Я встряхиваю головой, чтобы прогнать воспоминания, и прислушиваюсь к женскому визгу, который уже звучит фальцетом, режа слух. Интересно, кто это так развлекается? Я тяжело вздыхаю, потому что ничем не могу помочь. Я мирюсь с твоими привычками и пристрастиями твоей семьи, ты же позволяешь мне сохранять душевное равновесие и питаться донорской кровью.
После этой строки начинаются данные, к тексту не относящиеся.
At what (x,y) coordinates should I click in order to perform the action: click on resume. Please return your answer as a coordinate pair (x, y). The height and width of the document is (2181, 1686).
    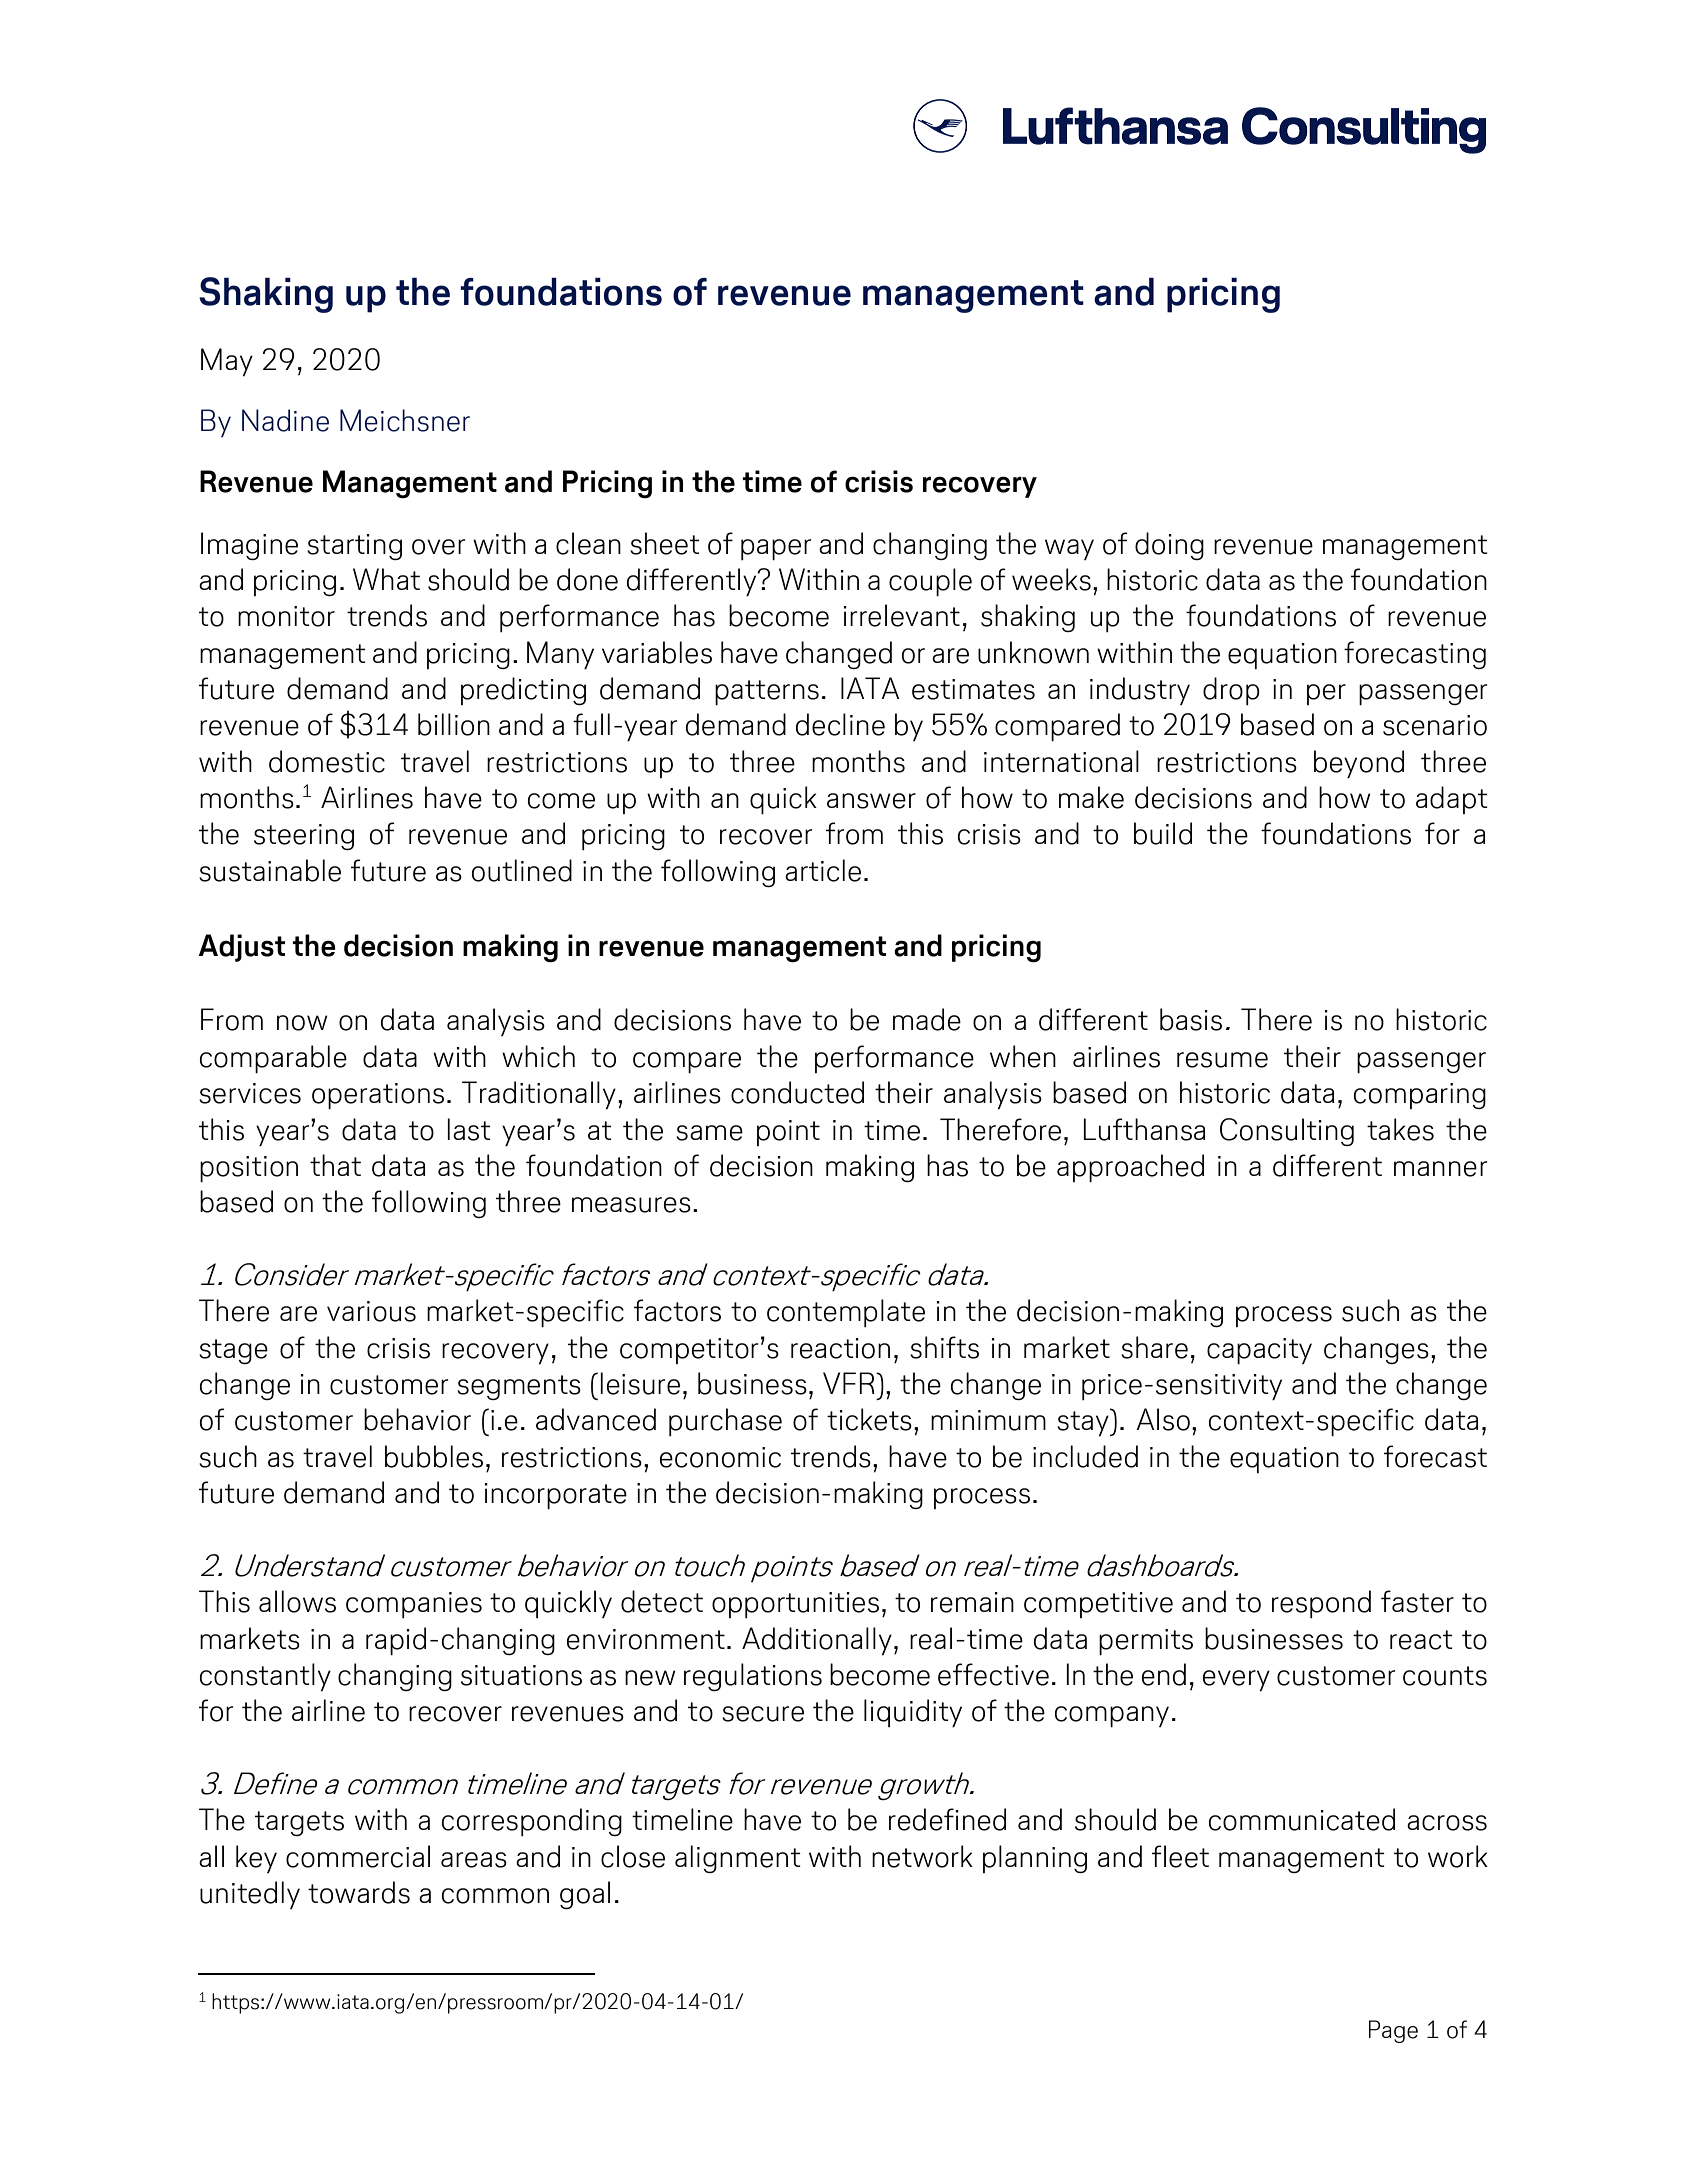
    Looking at the image, I should click on (1222, 1060).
- Проснулась? Доброе утро. - Ты выходишь из ванной, протирая полотенцем влажные волосы, и я невольно улыбаюсь, так трогательно ты выглядишь сейчас. - С Рождеством. - Ты недовольно хмуришься, и я заливаюсь веселым смехом, настолько тяжело дается тебе это простенькое поздравление.
- Вообще-то правильнее поздравлять завтра утром или хотя бы сегодня ночью, но все равно спасибо. Тебя тоже с Рождеством. - Я обнимаю тебя за шею, целую в губы, провожу рукой по мокрым прядям на затылке, но резко отстраняюсь, когда крик внизу сменяется звуком битого стекла. - Хм, там что еще осталось что-то бьющееся? И вообще, Клаус, может можно как-то попросить их, чтобы они... не мучили их так. - Я прикусываю губу, нервно оглядываясь на дверь, а ты тяжело вздыхаешь, ворчишь что-то неразборчивое, а потом уже связно говоришь:
- Я попробую, Кэролайн. Но не обещаю. Я не могу изменить их и не хочу. Пойми меня правильно, для меня это более понятно, чем твое упорное желание питаться кровью из пакета.
- Ладно, давай не будем говорить об этом. Пожалуйста. Я не хочу дискуссий сегодня. Пойдем поздороваемся, что ли? - Я вымученно улыбаюсь, поднимаюсь с кровати и неспеша одеваюсь, оттягивая момент очередной встречи с твоей семьей.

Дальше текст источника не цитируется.